Nosso enfrentamento começa agora, em novembro, mas requer atuação durante todo o ano, dia após dia; saiba como ajudar vítimas
(Catraca Livre, 06/11/2019 – acesse no site de origem)
Os números são impactantes: pesquisas mostram o crescimento de vítimas de feminicídio e agressões contra mulheres a cada ano no Brasil. De 2017 para 2018, por exemplo, a alta de feminicídios foi de 4%. Em 2017, mais de 221 mil mulheres procuraram delegacias de polícia para registrar agressões em decorrência de um problema social complexo, bastante conhecido, mas pouco debatido: a violência doméstica.
Os dados são do Atlas da Violência e do Anuário Brasileiro de Segurança Pública de 2019. Esse tipo de violência atinge principalmente mulheres negras, mas também faz entre suas vítimas mulheres brancas, indígenas, pardas, amarelas. Não faz distinção entre adultas, idosas, jovens e crianças, nem entre mulheres cis ou trans, e héteros, lésbicas ou bissexuais.
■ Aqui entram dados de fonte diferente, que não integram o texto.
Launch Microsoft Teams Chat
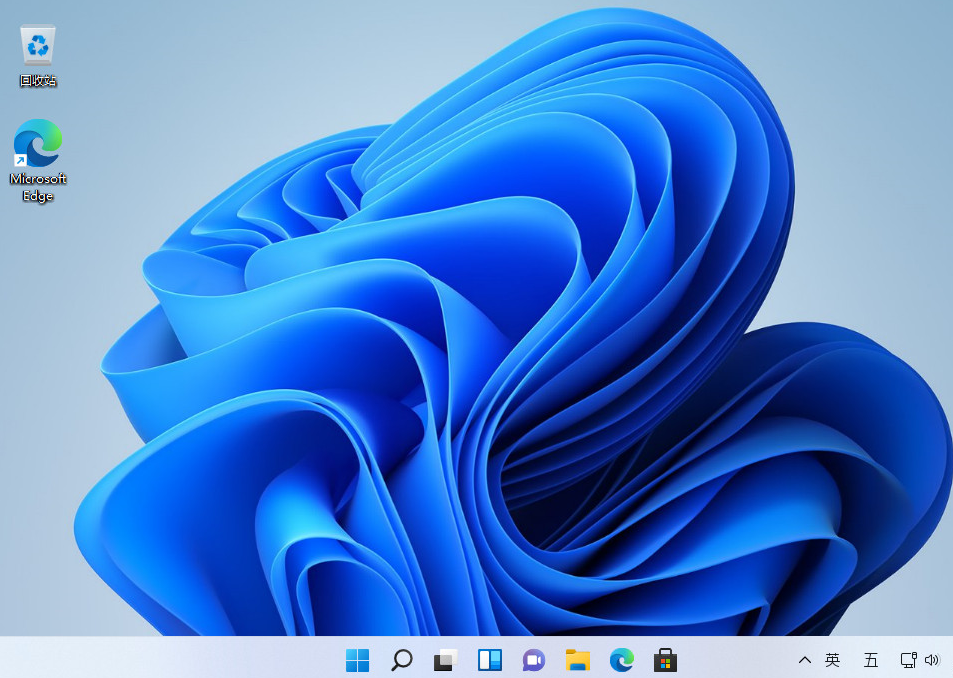 533,660
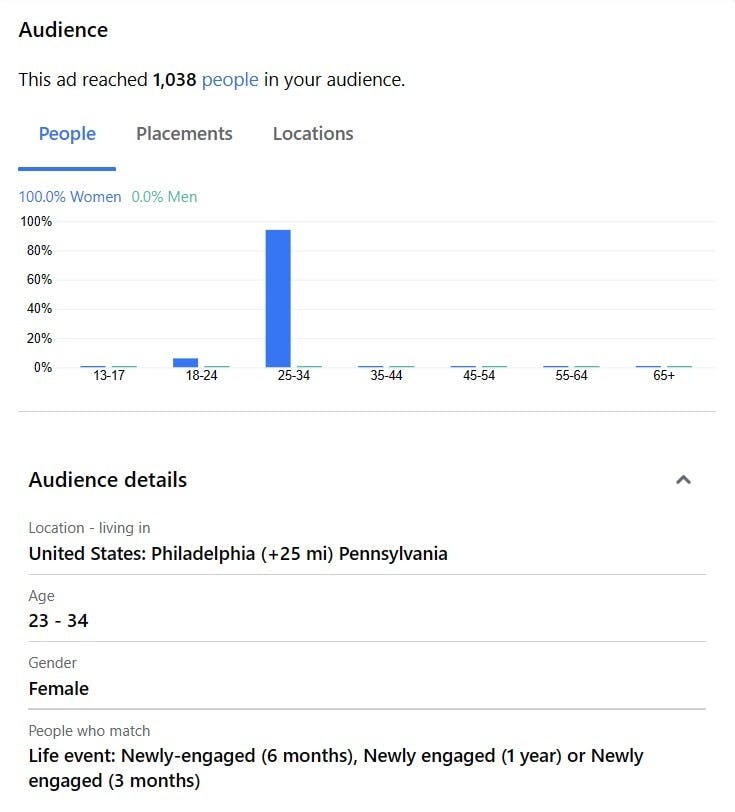This screenshot has width=735, height=812.
Task: Click the Female gender value
Action: [59, 689]
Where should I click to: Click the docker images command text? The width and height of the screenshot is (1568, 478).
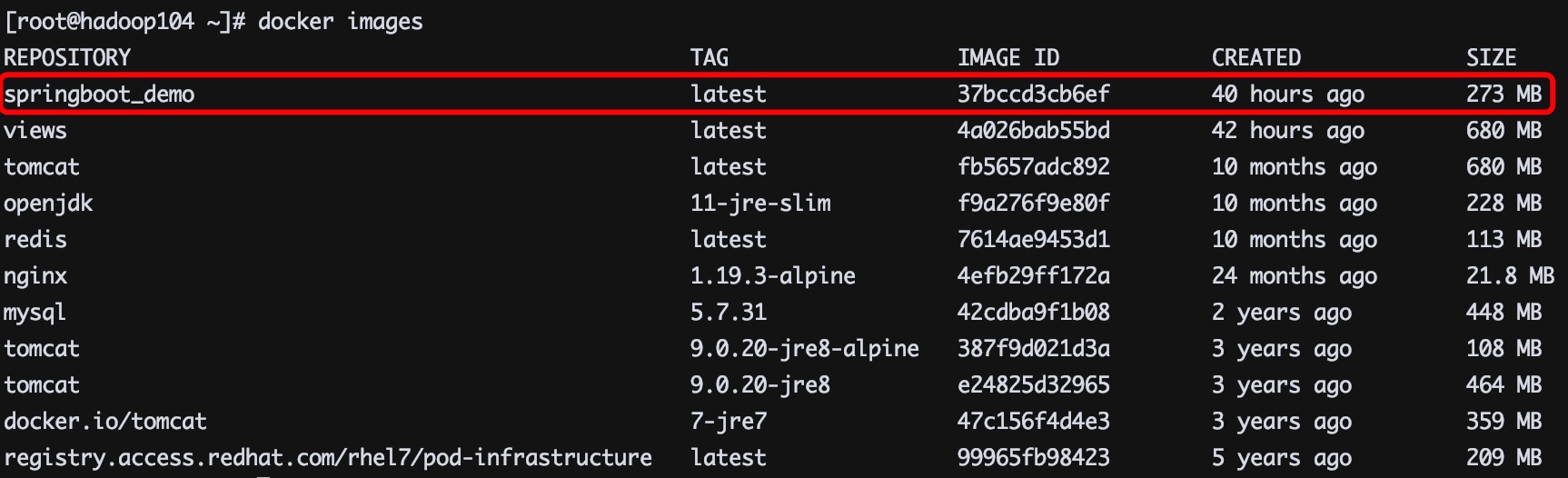(341, 22)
Atinge quem mora na região Norte do Brasil assim como quem está no Nordeste, no Centro-Oeste, no Sudeste ou no Sul. Tampouco escolhe classe social: dia a dia, faz vítimas em comunidades pobres, na classe média e também em casas luxuosas. Ela não distingue vítimas com preferência ideológica à esquerda, à direita nem ao centro.
Depois de consultar especialistas no tema — a promotora Fabíola Sucasas, do Ministério Público de São Paulo, Jamila Jorge Ferrari, coordenadora das Delegacias de Defesa da Mulher do Estado de São Paulo, e Ana Beatriz El-Kadri, da ONG Mapa do Acolhimento —, a Catraca Livre desenvolveu a campanha #ElaNãoPediu, de enfrentamento à violência doméstica.
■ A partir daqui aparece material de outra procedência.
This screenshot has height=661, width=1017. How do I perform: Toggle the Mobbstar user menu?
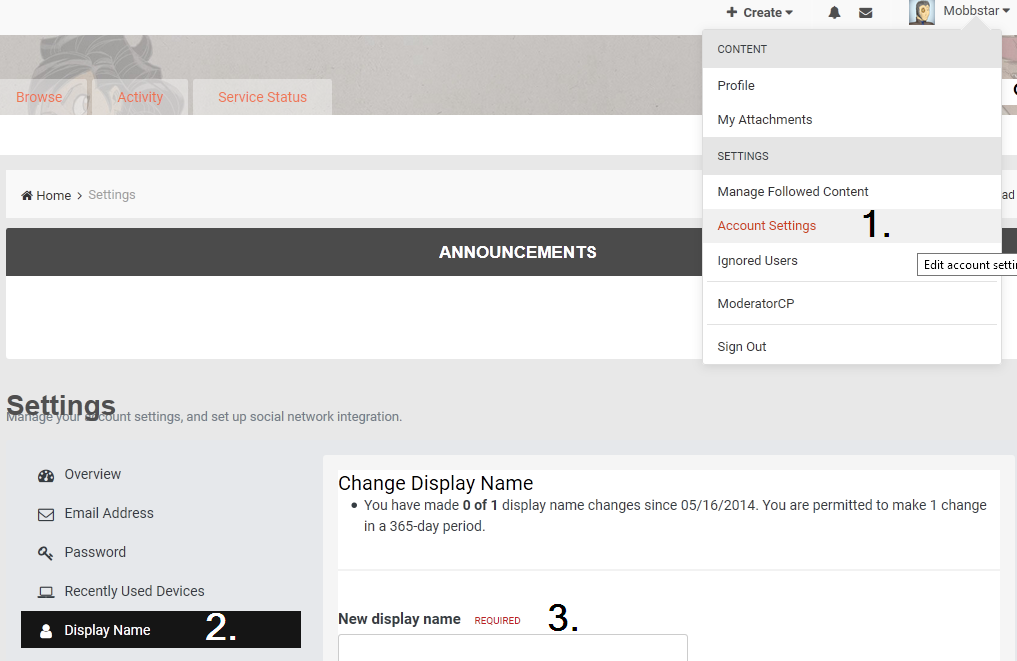point(976,11)
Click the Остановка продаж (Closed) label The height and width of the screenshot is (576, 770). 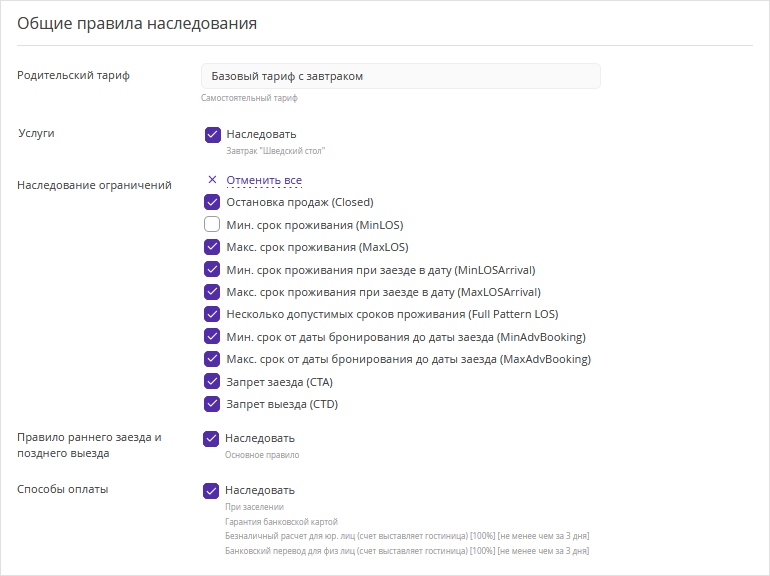pos(300,202)
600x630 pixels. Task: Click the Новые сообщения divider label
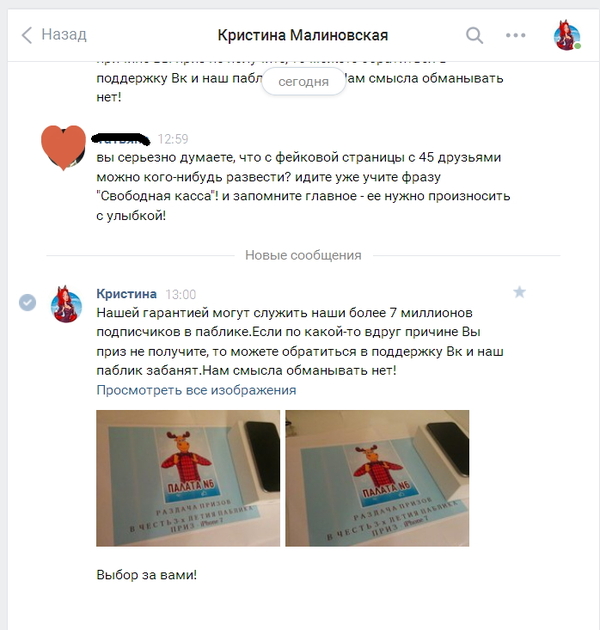click(x=303, y=255)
E por que #ElaNãoPediu? Simples: a campanha também busca desmistificar frases reproduzidas pela sociedade, mas que são prejudiciais às próprias vítimas. Afinal, a mulher não apanhou por que “estava pedindo”, não pediu para sofrer violência psicológica, não pediu para ser impedida de exercer sua profissão, não pediu para ser humilhada, não pediu para ser afastada de amigos e familiares. Não. #ElaNãoPediu.
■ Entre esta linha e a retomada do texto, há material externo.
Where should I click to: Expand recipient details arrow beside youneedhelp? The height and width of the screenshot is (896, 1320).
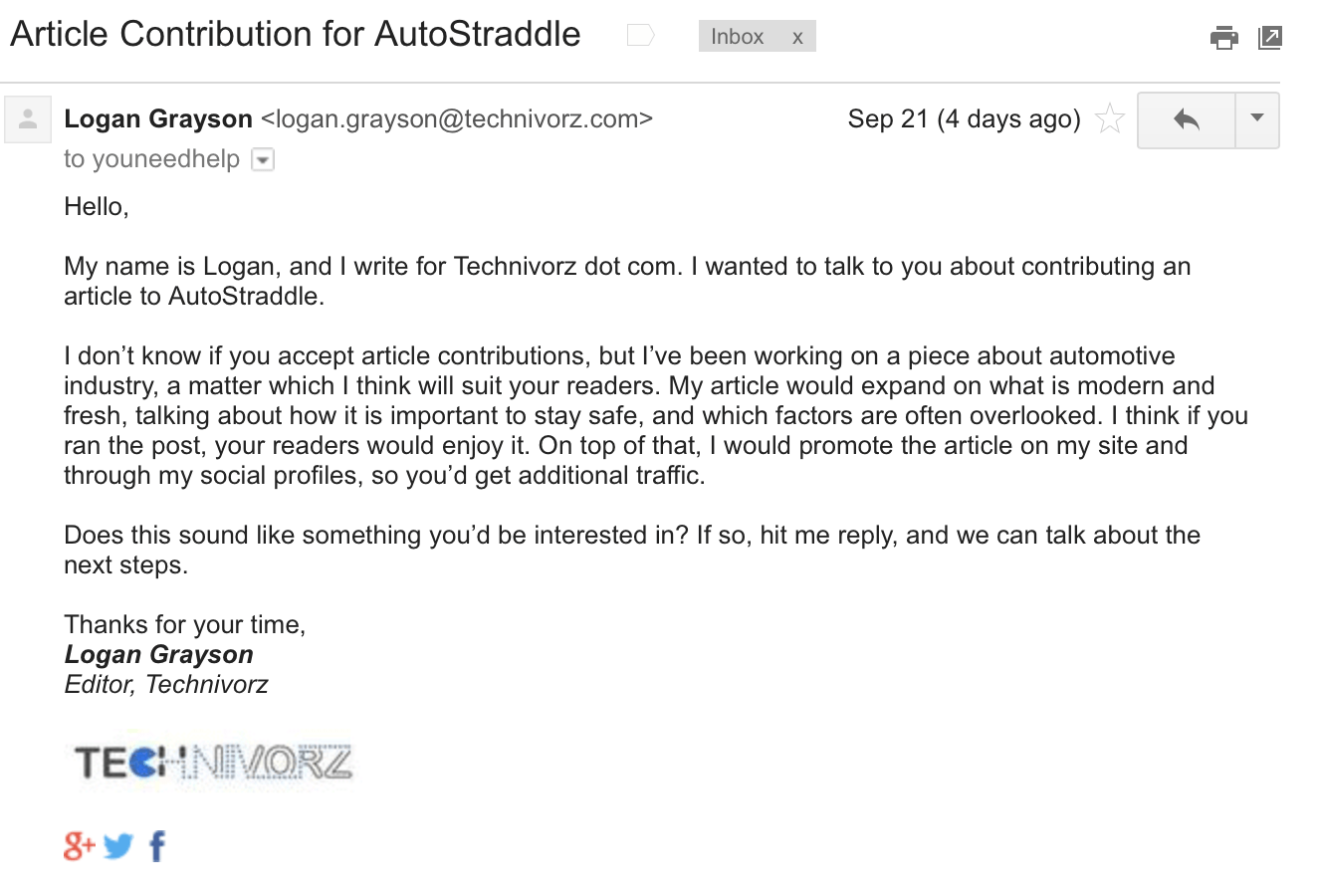263,159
O lançamento em novembro tem como objetivo dar destaque ao Dia Internacional de Combate à Violência contra a Mulher, celebrado no dia 25. A campanha, que estreia agora, tem três eixos:
– o primeiro é a produção de conteúdos que destrincham o problema e mostram caminhos possíveis para resolvê-lo;
– o segundo, a divulgação de uma websérie nas redes sociais da Catraca. Em quatro episódios, contamos histórias de mulheres vítimas da violência doméstica pelo Brasil e discutimos a questão a partir da análise de especialistas;
– o terceiro, a entrega, no dia 25, de uma ferramenta que centraliza programas de combate ao problema e também oferece, a partir de um quizz simples, caminhos para quem ainda não sabe que tipo de ajuda precisa para sair do ciclo da violência. São, inicialmente, 200 iniciativas, entre projetos do poder público e outros desenvolvidos pela sociedade civil, presentes nas 26 capitais e no Distrito Federal.
Ouvimos histórias de vítimas dessas agressões que, quase sempre, têm um mesmo padrão: um ciclo que se repete por muito tempo até que a mulher consiga perceber que vive um relacionamento abusivo e que, na maioria das vezes, vai precisar de uma rede de apoio para conseguir romper este ciclo e se libertar do agressor.
Outro ponto importante: a violência é algo gradual. A agressão física nem sempre é o primeiro ato do agressor. Geralmente, o relacionamento abusivo tem início com pressões psicológicas, humilhação e falas que minam aos poucos a autoestima da vítima.
Uma rede de apoio eficiente é multifacetada. Vai cercar a vítima a partir de acolhimento, apoio psicológico, ajuda jurídica, e, dependendo do caso, oferecer atendimento médico e odontológico, além de capacitar a mulher para que ela possa ter uma renda e se torne independente financeiramente. O trabalho de prevenção é considerado o mais importante: quanto mais cedo meninos e meninas estiverem sensibilizados para o tema, menor deve ser a ocorrência dessas agressões.
Neste mês, vamos mostrar o retrato da violência doméstica no Brasil, divulgar relatos de quem está vivendo essa realidade e apresentar quem atua na linha de frente. Mas não fiquemos só em novembro: compartilhe sempre conteúdos e serviços de fontes seguras que podem ajudar outras mulheres a se desvencilhar do problema.